Back to 2025 Abstracts
Do Disease-Modifying Anti-Rheumatic Drugs Affect Implant Breast Reconstruction Outcomes?
Ethan Fung
*, Jacquelyn Roth, Diana Shaari, Bernice Yu, Peter J. Taub
Plastic Surgery, Icahn School of Medicine at Mount Sinai, New York, NY
Background: As breast implants increase in popularity, there remains concern over implant safety. Currently, close to 8% of the U.S population lives with an autoimmune disease, yet there is a paucity of literature on whether these patients taking disease-modifying anti-rheumatic drugs (DMARDs) have worse outcomes in implant-based breast reconstruction.
Methods: The TriNetX database was employed to identify 2 cohorts of patients: those with an autoimmune connective tissue disease who were on a DMARD, who underwent either tissue expander placement, delayed implant placement, or immediate implant placement and those with similar diagnoses undergoing the same procedure, without prior exposure to DMARDs. Demographics and comorbidities were gathered and matched via a 1:1 propensity-scored analysis. Postoperative outcomes were analyzed via logistic regression to identify predictors of 90-day and 2-year outcomes.

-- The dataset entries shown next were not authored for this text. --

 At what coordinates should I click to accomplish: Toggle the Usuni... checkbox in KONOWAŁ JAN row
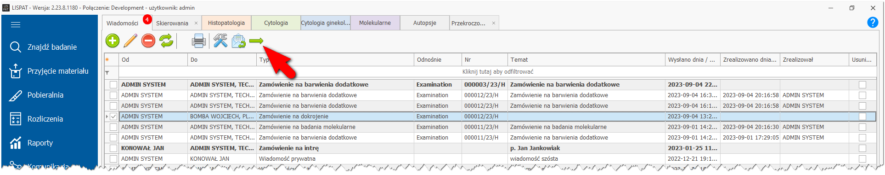tap(862, 148)
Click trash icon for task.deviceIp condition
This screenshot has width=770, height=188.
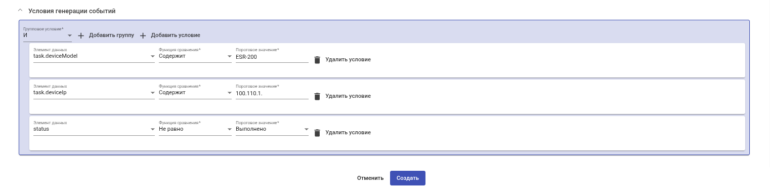click(317, 96)
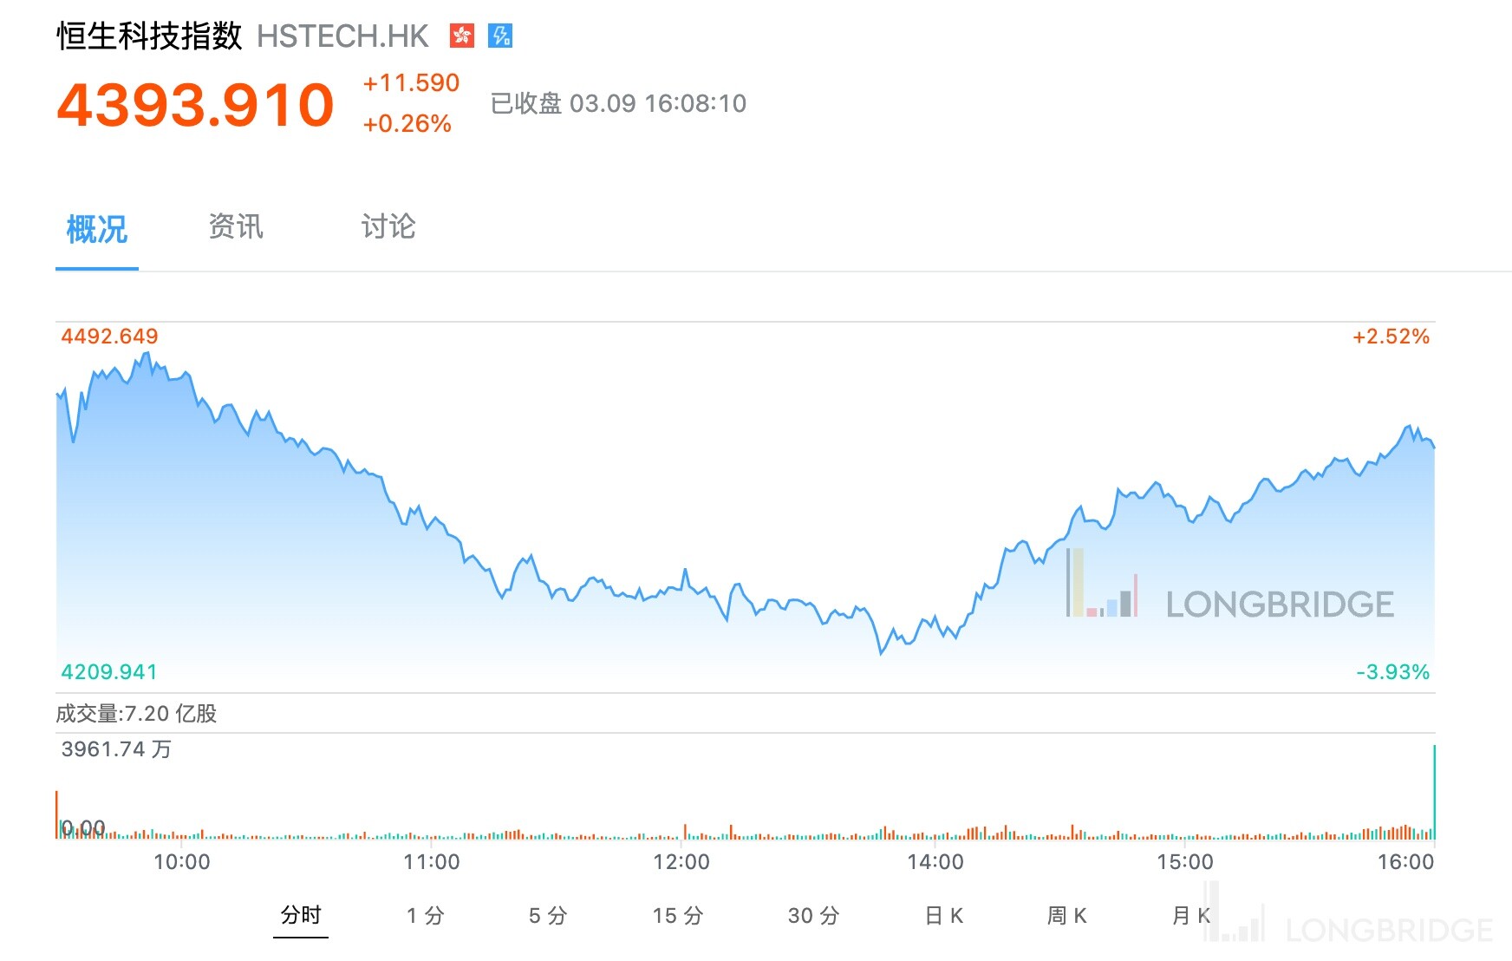
Task: Click the Longbridge logo watermark on chart
Action: pyautogui.click(x=1231, y=586)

Results: 1,262 patients were identified for each cohort. Within 90 days, DMARD patients had higher odds of necrosis (OR 1.86, P = 0.03) and surgical site pain (OR 1.43, P = 0.01). Within 2 years, DMARD patients had higher odds of postoperative infection (OR 1.35, P = 0.04), DVT (OR 1.76, P = 0.01), PE (OR 2.52, P = 0.001), emergency room (ER) visit (OR 1.21, P = 0.03), surgical site pain (OR 1.46, P = 0.001), and any breast complication (OR 1.22, P = 0.03). In a subgroup analysis, patients on DMARDs were further divided into conventional DMARDs, biologic DMARDs, and JAK inhibitors. Patients on conventional DMARDs were found to have increased odds of capsular contracture within 2 years compared to patients on biologic DMARDs (OR 3.29, P = 0.001). When conventional DMARDs were compared to JAK inhibitors, there were no significant 2-year outcomes.
Conclusion: Patients on DMARDs were more likely to experience negative postoperative outcomes within 90 days and 2 years, with slight differences in DMARD subtypes. Plastic surgeons should be cognizant of these possible complications when treating autoimmune patients taking these medications.